1. How compact is NX10?
It’s so much smaller than my Nikon D300, considering they are using the same sensor size, and NX10 has a 14.6mp sensor compared to D300’s 12mp. But it’s not compact enough to fit nicely in the pocket, despite mounted with the smallest 30mm “pancake” lens. I find it hard to carry around without a bag, unlike the ST550, where I can easily slip into my pocket.
(I don’t have the other hybrid cameras with me to do side-by-side comparison, but you can find out from DPreview.com. Sorry for keep mentioning that site, but I absolutely love the information they provided for the photographic community.)
2. Can the NX10 handle fast subjects – like children?
The NX10 can only be as fast as the user who demands it. Simply put, it depends on your expectations. For me, it’s certainly not fast enough. To shoot children, you need fast continuous AF, fast shutter response, and immediate refocus after a shot is taken. Such demands can only be fulfilled by a DSLR. When using the NX10 to shoot my child, she has to be quite still when I half-press to lock the focus, and has to be at the same focal length that I locked when I press the shutter. This didn’t happen half the time. However, I can still capture images of her that are slightly out of focus.
3. The AF speed seems slow.
I would want to reserve my comment on this one against NX10 since the AF speed depends on the lens. DSLR users should know this dependency. What I experienced is that the NX10 requires to fine-tune focus before it locks, unlike DSLRs where it locks the moment the focus point is reached.
4. Oops, the focus-shutter-lag syndrome.
I forgot to test this during my first 24 hours, and now that I tested, it’s unfortunate that NX10 has this. Basically, if you full-press the shutter before the focus is locked, the shutter will only fire once the focus is locked a few milliseconds later. Basically, no change of mind once you hit the shutter. The workaround is simply to half-press every shot, make sure the focus is locked, the subject is where you wanted, then full-press.
5. No review on the ISO noise?
I might set something up next week, but from what I see, ISO 800 is good enough for non-professional use, ISO 1600 might get you some chroma noise, and ISO 3200 is still usable for monotone or casual shots (it’s better to catch something grainy but sharp than clean but blur).
6. Photos, please.
OK, here are some photos representative of the qualities of NX10. To conserve space, I have resized them to 1200 pixels on the long side using Picasa, certainly not the best resizing tool, but it should be representative of a web user. All shots are taken with 30mm lens, without any post-processing image adjustments, unless otherwise specified.
Top: ISO 100, 1/800s, f10. Processed to increase saturation and colour.
Above: ISO 1600, 1/80s, f2. The only way to shoot this while driving is to set everything in manual, including focusing. So I just snapped without requiring the camera to do any focusing or metering.

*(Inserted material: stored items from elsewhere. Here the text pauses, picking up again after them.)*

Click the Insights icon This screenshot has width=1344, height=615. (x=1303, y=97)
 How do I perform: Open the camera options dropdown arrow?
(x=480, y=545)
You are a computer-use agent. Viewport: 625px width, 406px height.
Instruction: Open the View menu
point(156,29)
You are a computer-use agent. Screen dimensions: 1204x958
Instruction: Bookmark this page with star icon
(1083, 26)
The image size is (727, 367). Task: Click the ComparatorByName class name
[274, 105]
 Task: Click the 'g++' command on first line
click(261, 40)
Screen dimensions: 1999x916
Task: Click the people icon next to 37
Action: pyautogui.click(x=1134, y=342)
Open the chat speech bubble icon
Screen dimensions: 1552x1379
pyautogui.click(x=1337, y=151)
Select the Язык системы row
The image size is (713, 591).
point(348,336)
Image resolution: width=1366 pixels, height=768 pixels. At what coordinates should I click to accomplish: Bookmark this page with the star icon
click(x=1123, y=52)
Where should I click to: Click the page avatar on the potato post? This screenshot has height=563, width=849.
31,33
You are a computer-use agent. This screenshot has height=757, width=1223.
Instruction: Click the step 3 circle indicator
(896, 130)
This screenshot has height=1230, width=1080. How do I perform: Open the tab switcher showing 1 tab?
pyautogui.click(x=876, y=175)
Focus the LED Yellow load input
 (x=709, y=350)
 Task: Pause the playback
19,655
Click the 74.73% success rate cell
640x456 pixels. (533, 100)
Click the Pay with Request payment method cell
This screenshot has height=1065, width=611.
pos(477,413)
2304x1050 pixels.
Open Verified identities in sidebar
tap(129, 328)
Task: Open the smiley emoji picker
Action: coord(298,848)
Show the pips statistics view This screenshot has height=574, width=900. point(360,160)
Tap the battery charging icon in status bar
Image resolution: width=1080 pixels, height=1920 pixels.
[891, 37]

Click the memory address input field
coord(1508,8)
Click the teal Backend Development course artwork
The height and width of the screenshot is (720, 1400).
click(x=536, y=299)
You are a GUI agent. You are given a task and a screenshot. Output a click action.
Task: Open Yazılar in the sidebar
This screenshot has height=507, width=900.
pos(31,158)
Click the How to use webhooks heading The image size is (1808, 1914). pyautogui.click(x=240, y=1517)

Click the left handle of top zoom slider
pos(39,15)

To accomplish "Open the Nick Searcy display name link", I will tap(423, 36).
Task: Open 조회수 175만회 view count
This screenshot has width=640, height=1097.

Above: ISO 1600, 1/4000, f2. The only way I could get this shot is manual focus and fast shutter. The NX10 allows me to get sharp focus reliably via the 3″ screen.
Below: ISO 800, 1/80s, f2.8. Only kids room can get so colourful. Slight saturation boost.
Below: ISO 800, 1/180s, f2.8. Shallow depth-of-field. Slight saturation boost.
Any chance that hybrids can be better than DSLRs?
I guess most of the other camera features could be evolved to match the current DSLR standard, but of course the DSLR would not wait for competition. By the time hybrids make it, the DSLR would have evolved with better features.
The “flaw” that DSLR will always face is the need for image and shutter blackout due to the mirror mechanism (unless they become hybrids themselves!). The advantage of a mirrorless camera – apart from size – is the mirrorless mechanism. Technically-speaking, there should not be any blackout, since there is no blockage whatsoever. I envision one day that hybrid cameras will be able to stream live view continuously even when a shot is taken. It’s like capturing a still image during video recording on a camcorder, where some good models are capable of.
Until then, there is no substitute for a real DSLR. And face it: quality comes in a big package.